In every single one of them I can think of, the only negative character traits ever attached to the main female characters are maybe a harshness of attitude. But across most of mainstream television, it's essentially taboo to overtly make fun of any one woman or women in general, except for token stuff like shopping that's been run into the ground anyway. I don't know when it started or exactly why, but it's hard to find a prime-time prime-network television show, sitcom or crime drama or anything else really, where the female characters of any establishment aren't intelligent, rational, courteous, and put-upon, while their male co-stars (more often main stars) are at best idiosyncratic and flawed, or meat-headed schlubs lucky to have the company (and no really explicable reason).

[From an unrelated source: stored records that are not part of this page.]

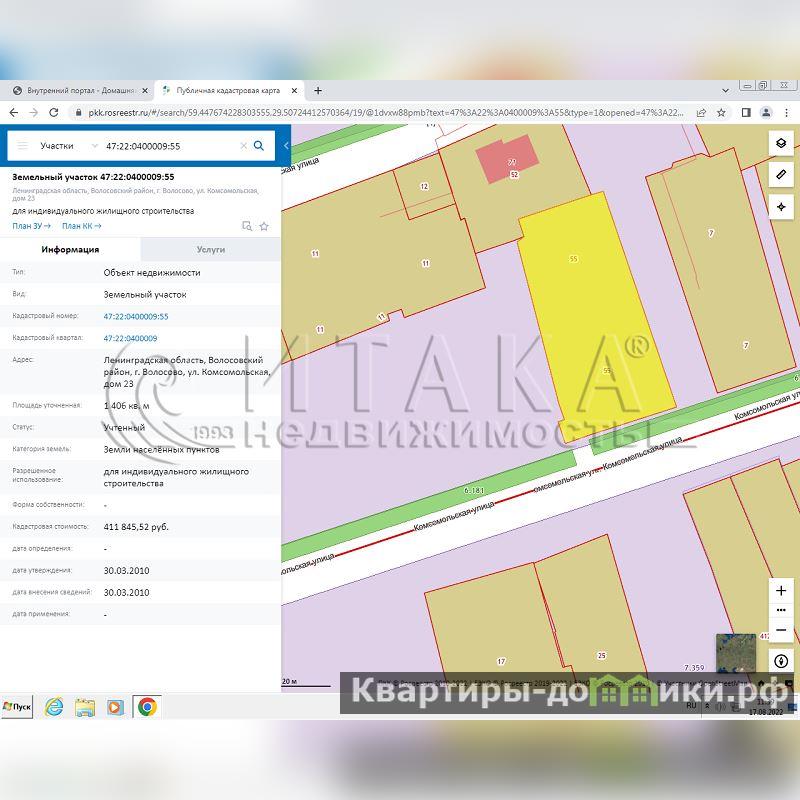Zoom out on the map
800x800 pixels.
coord(781,630)
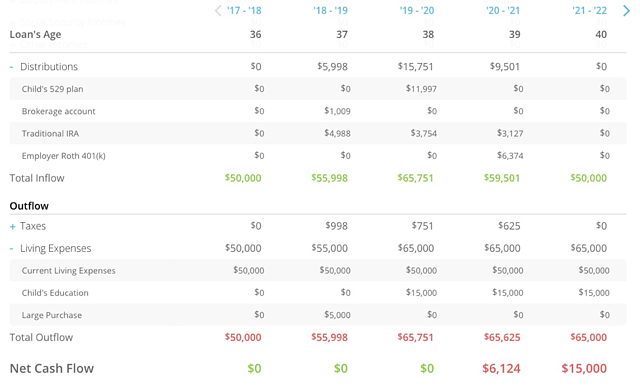Click the Child's Education row label
Image resolution: width=640 pixels, height=390 pixels.
click(55, 293)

I certainly wouldn't deny that there's a problem in that. If anything, the trend I can see in television of almost all stripes is the female characters are largely empty, devoid of negative traits but possessing only the most general of positive ones as well, and more often defined by their professions or role in the story than by their own personalities. If nothing else, being set-dressing is better than an object of gratuity or ridicule, but it's still a shame and a crime against good writing to be sure. I can think of TV franchises that had well-developed female characters, but there's not many and that fact itself is part of what made them so memorable. But I still wouldn't say that mainstream television depicts women negatively.
As for "diversity" of races and genders in media in general, they are more than just physical characteristics. Bemoaning a lack of female characters or black or whatever is not the same thing as bemoaning a lack of tall people. We recognize the presence or lack of different races and genders in a story, precisely because race and gender have such wide ramifications in the real world, that two characters identical in all ways except race or gender tell two subtly but fundamentally different stories, at least to anyone who sits back and tries to imagine the backstory. (That said, I do object to characters who would never have fit into historical narratives - the abundance of single token black characters in WW2 movies grates me every time).
And I'm all for pointless, never-commented-on diversity in children's programming. Why? Because blase non-issue of diversity is a good thing to teach people while they're impressionable, and it costs the story nothing to change up the characters a bit.